> _Aim of the exercise_:
Rewrite the rows below with "sidebar" changed to "side panel" and nothing else altered. Leave the pictures out of your answer.

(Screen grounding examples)
________
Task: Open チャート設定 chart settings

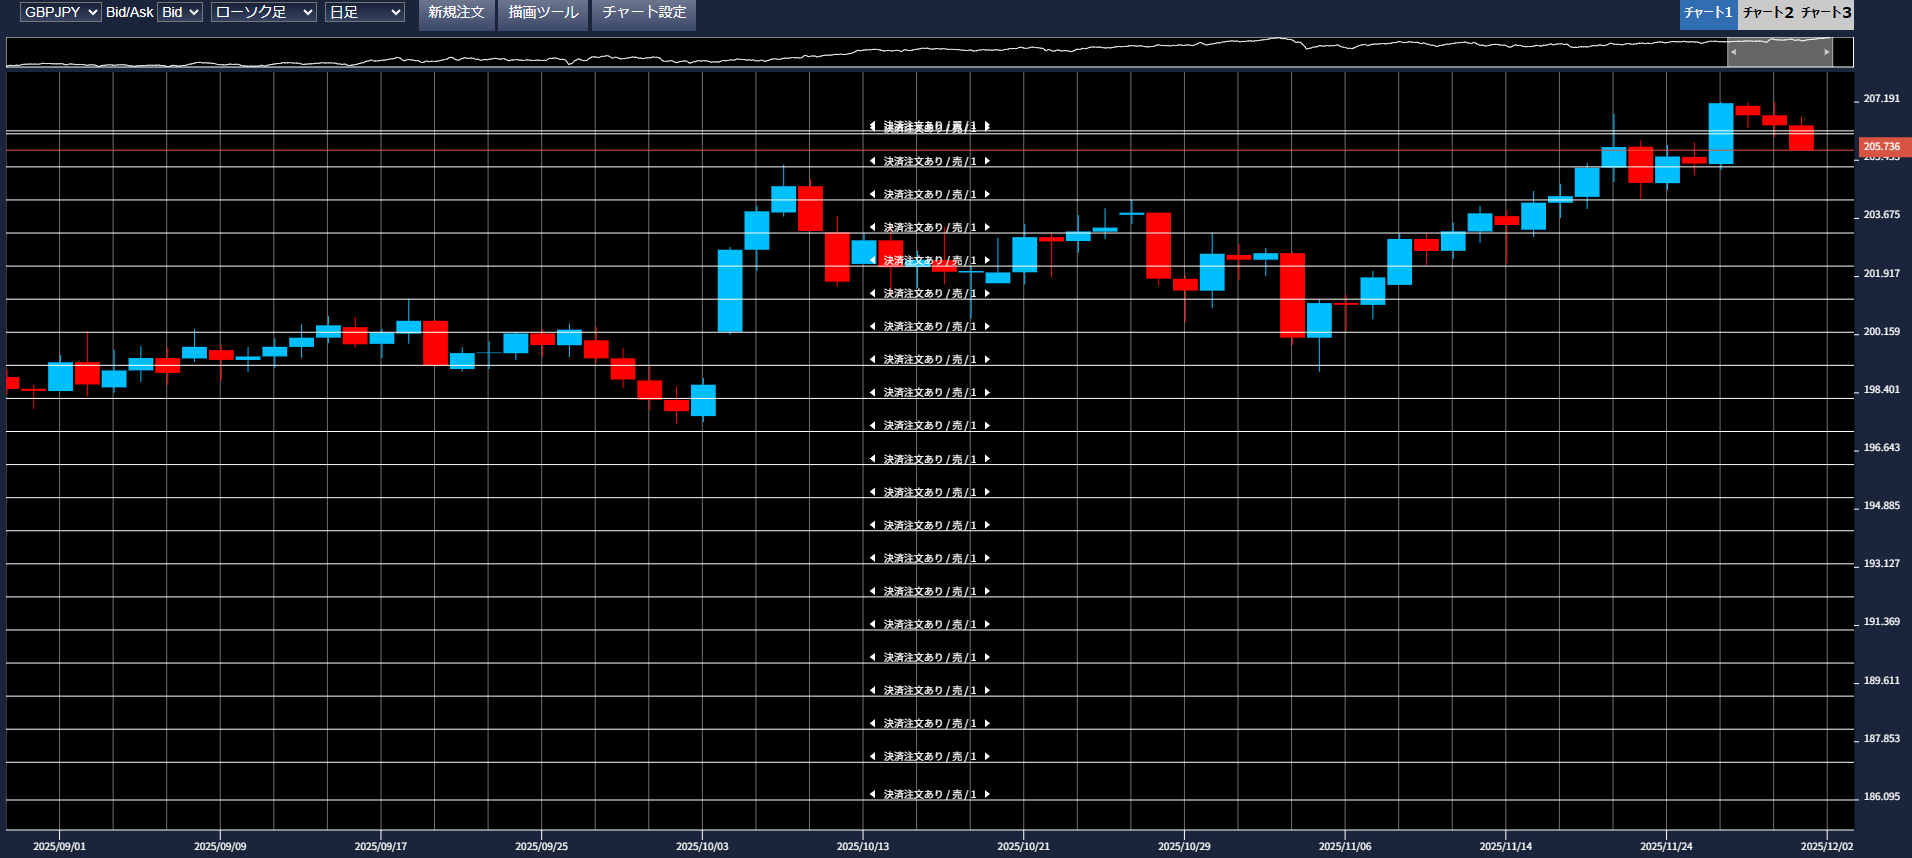Action: click(644, 13)
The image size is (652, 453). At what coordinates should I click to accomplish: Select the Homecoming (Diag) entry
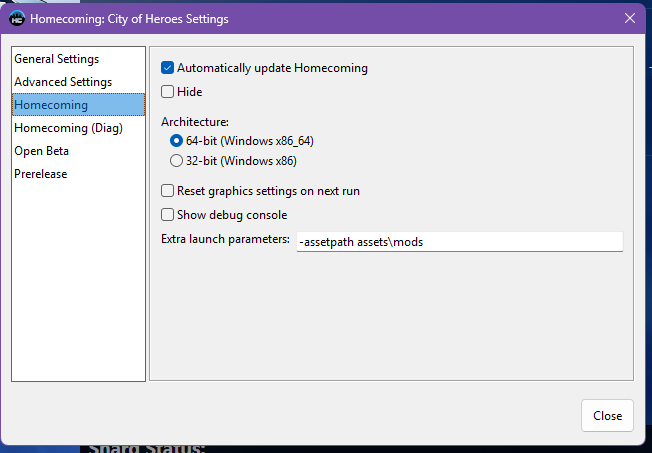coord(67,128)
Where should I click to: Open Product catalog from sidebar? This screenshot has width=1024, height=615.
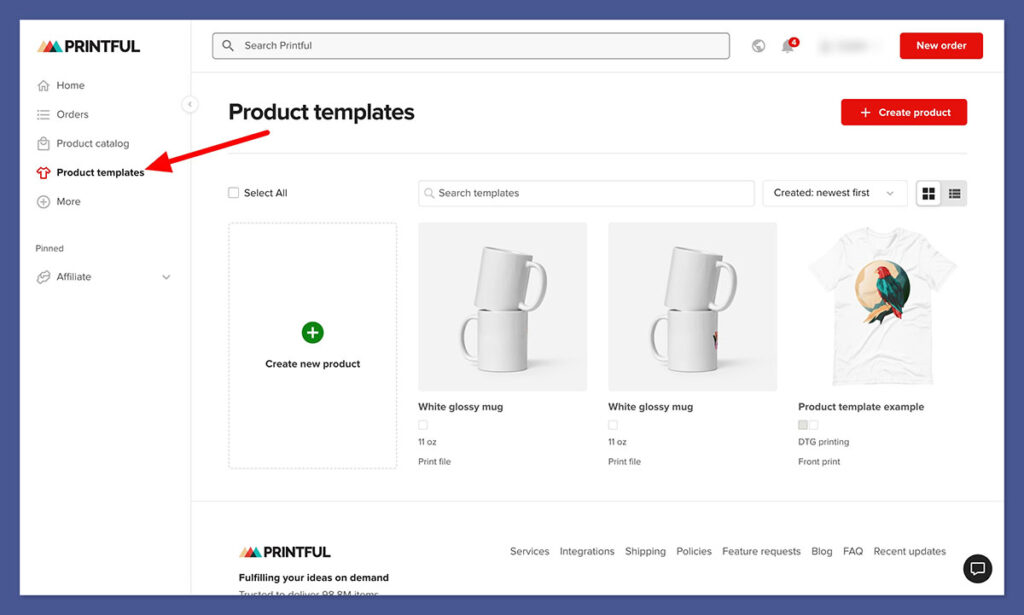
________
> _Final result_:
Task: Open チャート設定 chart settings

Action: click(644, 13)
The image size is (652, 453). At what coordinates should I click to accomplish: Select the Homecoming (Diag) entry
coord(67,128)
Where should I click to: Open Product catalog from side panel? This screenshot has width=1024, height=615.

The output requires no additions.